Di Indonesia sendiri, Institut Seni Indonesia tersebar di berbagai daerah seperti Yogyakarta, Surakarta, Denpasar, Padangpanjang, hingga Bandung.
Menjaga Warisan Budaya
Dalam penutup perbincangan, Anon memberikan pesan untuk generasi muda. Ia mengingatkan bahwa gamelan kini sudah diakui sebagai Warisan Budaya Dunia oleh UNESCO.
Artinya, seluruh masyarakat dunia kini memiliki hak untuk mengakses, mempelajari, dan mengembangkan gamelan.
Namun, justru di sinilah tantangannya. Jika generasi muda Indonesia tidak peduli dan tidak aktif merawat karawitan, ada risiko bahwa di masa depan, gamelan akan lebih hidup di luar negeri daripada di tanah asalnya.
“Kalau kita diam saja, bisa jadi anak cucu kita nanti justru harus pergi ke luar negeri untuk belajar gamelan,” kata Anon.

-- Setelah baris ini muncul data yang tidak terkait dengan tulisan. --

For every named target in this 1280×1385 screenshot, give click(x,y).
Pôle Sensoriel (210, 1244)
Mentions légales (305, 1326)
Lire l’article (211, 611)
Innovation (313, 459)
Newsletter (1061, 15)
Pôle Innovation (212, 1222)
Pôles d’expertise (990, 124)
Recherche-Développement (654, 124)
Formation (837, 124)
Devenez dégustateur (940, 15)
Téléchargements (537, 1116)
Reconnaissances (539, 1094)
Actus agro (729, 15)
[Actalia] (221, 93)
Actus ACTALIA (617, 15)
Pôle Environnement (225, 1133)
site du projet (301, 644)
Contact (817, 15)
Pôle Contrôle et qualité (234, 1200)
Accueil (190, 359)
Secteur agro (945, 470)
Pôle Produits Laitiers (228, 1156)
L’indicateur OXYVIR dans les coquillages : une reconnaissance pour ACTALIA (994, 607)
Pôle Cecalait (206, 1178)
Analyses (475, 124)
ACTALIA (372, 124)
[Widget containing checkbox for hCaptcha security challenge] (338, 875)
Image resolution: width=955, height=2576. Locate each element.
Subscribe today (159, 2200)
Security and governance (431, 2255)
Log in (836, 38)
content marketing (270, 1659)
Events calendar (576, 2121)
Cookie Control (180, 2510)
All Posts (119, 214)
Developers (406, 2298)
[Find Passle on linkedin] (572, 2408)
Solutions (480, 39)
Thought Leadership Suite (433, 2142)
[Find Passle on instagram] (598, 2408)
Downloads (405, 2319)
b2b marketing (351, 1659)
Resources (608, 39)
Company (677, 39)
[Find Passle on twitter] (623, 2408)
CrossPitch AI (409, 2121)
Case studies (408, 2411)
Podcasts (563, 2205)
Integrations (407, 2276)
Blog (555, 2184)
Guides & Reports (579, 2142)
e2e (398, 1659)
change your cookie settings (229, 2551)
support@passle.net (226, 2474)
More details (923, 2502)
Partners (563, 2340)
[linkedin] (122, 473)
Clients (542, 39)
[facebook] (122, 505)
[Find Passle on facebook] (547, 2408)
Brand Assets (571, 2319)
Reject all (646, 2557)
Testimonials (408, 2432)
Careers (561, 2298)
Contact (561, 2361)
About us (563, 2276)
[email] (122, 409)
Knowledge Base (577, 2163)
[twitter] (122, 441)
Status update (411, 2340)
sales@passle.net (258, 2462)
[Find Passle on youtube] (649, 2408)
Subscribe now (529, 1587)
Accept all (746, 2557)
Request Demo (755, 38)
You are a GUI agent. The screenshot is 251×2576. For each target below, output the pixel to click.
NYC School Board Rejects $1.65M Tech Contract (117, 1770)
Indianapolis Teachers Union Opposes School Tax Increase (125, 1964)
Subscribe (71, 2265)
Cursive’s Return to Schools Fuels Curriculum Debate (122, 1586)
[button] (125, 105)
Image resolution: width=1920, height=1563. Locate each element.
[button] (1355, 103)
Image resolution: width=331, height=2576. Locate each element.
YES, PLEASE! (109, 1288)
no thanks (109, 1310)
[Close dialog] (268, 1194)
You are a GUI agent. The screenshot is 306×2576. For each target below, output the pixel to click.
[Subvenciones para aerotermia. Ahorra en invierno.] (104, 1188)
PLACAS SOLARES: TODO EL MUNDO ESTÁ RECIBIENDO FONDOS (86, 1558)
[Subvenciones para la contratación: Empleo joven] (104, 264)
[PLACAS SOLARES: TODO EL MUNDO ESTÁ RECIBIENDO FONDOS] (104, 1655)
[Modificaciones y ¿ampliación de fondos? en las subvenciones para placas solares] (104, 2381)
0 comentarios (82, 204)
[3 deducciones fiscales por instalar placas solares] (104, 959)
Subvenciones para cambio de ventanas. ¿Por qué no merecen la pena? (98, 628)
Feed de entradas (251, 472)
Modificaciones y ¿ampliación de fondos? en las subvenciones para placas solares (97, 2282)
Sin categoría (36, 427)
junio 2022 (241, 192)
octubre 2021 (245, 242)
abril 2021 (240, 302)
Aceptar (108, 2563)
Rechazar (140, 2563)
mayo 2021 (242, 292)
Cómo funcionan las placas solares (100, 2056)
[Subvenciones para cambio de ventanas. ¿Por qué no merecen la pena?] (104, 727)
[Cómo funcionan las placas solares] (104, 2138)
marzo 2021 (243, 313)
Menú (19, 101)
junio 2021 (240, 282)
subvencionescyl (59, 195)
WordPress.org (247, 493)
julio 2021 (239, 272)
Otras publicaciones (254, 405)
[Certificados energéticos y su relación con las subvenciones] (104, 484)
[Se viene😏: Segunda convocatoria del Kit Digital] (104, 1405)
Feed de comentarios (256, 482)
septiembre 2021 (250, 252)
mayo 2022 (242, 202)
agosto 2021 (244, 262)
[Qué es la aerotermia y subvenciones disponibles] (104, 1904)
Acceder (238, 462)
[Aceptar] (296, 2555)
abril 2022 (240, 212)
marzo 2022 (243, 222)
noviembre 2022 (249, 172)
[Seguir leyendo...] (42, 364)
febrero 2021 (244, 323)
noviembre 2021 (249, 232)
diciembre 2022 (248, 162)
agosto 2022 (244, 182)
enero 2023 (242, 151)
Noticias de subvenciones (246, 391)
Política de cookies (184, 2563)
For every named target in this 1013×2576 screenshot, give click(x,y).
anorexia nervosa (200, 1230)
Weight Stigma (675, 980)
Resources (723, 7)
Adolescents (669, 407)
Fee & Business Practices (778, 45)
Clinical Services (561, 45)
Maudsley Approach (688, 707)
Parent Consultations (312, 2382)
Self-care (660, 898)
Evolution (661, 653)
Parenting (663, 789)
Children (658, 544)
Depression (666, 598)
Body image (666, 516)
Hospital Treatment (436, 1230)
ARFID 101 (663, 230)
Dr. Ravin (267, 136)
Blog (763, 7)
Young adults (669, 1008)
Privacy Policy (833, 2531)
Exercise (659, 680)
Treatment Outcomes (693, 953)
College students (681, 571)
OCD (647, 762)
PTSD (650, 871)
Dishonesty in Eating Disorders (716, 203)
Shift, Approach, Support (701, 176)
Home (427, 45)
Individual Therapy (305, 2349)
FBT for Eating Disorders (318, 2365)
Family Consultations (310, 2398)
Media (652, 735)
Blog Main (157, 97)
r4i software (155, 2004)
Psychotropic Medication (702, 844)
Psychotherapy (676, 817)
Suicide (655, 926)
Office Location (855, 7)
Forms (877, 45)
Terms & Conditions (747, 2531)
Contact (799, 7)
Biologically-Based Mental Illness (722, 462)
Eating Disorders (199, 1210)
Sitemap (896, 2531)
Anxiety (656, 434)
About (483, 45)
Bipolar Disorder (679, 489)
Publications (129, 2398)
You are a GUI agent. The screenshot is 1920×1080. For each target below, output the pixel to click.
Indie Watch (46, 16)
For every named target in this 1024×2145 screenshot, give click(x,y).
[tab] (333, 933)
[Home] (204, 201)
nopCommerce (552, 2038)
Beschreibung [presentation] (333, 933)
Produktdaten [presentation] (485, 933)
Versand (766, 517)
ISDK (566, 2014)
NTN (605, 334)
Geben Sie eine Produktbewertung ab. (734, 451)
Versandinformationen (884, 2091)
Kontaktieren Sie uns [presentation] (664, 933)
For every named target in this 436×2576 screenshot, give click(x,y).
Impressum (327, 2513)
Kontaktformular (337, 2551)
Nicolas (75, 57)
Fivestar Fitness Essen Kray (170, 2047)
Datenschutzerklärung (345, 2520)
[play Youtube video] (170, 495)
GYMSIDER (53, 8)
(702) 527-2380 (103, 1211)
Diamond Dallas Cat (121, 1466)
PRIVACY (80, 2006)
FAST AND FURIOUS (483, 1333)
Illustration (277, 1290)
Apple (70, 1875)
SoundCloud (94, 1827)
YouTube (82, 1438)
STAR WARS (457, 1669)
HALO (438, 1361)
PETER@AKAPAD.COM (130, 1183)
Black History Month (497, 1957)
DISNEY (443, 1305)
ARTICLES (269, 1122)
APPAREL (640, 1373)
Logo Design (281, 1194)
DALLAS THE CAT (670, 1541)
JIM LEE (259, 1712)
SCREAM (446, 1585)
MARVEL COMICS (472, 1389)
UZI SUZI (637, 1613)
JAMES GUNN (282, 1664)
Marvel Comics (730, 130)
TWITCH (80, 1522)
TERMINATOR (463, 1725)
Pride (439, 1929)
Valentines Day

Ia juga mengingatkan bahwa meskipun dunia musik semakin dipengaruhi oleh teknologi dan AI, gamelan tetap memiliki keunikan yang tidak mudah direplikasi.
“Musik karawitan adalah musik yang humanis. Ia terus bergerak mengikuti denyut kehidupan masyarakatnya. Tidak kaku, tidak statis, dan tidak bisa sekadar dipatenkan dalam algoritma. Setiap menit musik gamelan bisa berubah, hidup,” jelasnya.
Karena itulah, Anon mengajak seluruh generasi muda untuk tidak hanya bangga, tetapi juga aktif dalam mempelajari, melestarikan, dan mengembangkan gamelan sebagai bagian dari identitas budaya bangsa.